Hard Disk Repair Tricks on a Two-Drive System
Craig Johnson
vince at tc.fluke.COM
Tue Mar 26 17:49:33 AEST 1991
This posting covers several tricks I came up with while trying to repair
a 20M Miniscribe hard disk by connecting it to a two-drive 3B1 with the
bad disk set up as the second drive. Most or all of these tricks can be
applied to hard disk repairs on a single-drive system if you boot from a
floppy file system and have the appropriate utilities available on it.

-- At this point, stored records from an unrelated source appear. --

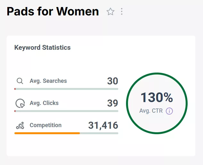203x165 pixels.
Task: Click the Avg. Clicks progress bar
Action: tap(66, 111)
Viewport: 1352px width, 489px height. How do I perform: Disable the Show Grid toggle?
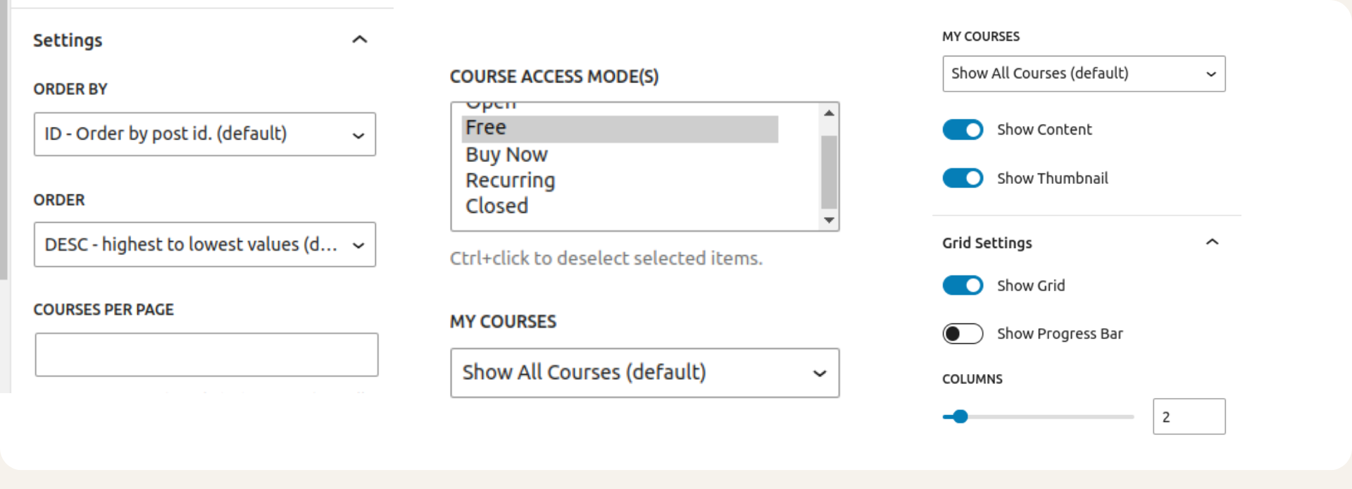click(963, 285)
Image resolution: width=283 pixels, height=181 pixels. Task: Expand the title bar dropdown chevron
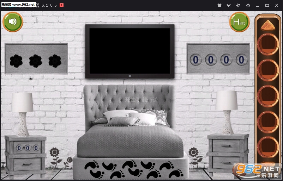tap(229, 5)
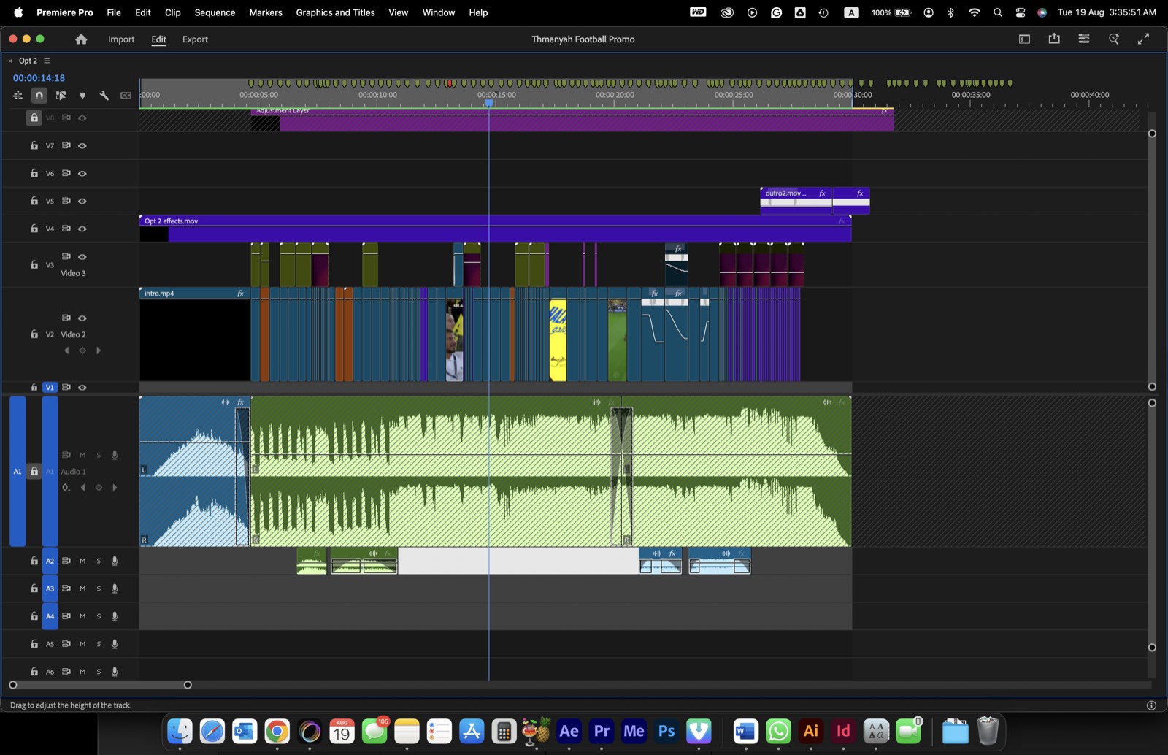Hide track V6 using eye icon
This screenshot has width=1168, height=755.
[82, 174]
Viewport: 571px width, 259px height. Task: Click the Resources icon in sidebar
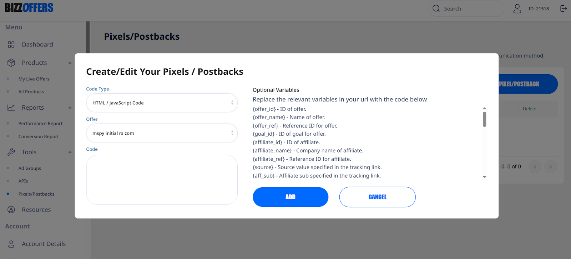[11, 210]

Remember to Set The Drive Select Jumpers
----------------------------------------
When using a two-drive system for implementing hard disk repairs
don't forget to change the drive select jumpers or DIP switches to
specify the bad drive as the second drive.
Partition Assignments
---------------------
Those of you with two-drive systems should already know this, but
the bad drive will be seen residing at the /dev entries [r]fp010 -
[r]fp012. These devices can be accessed as follows,
rfp010 - Use with iv commands to do formats, surface checks, etc.
rfp011 - Can build tmp file system here, eg. "mkfs /dev/rfp011"
rfp012 - Use with fsck, fsdb, and ncheck
fp010 - (not used)
fp011 - Use to mount tmp file system, eg. "mount /dev/fp011 /mnta"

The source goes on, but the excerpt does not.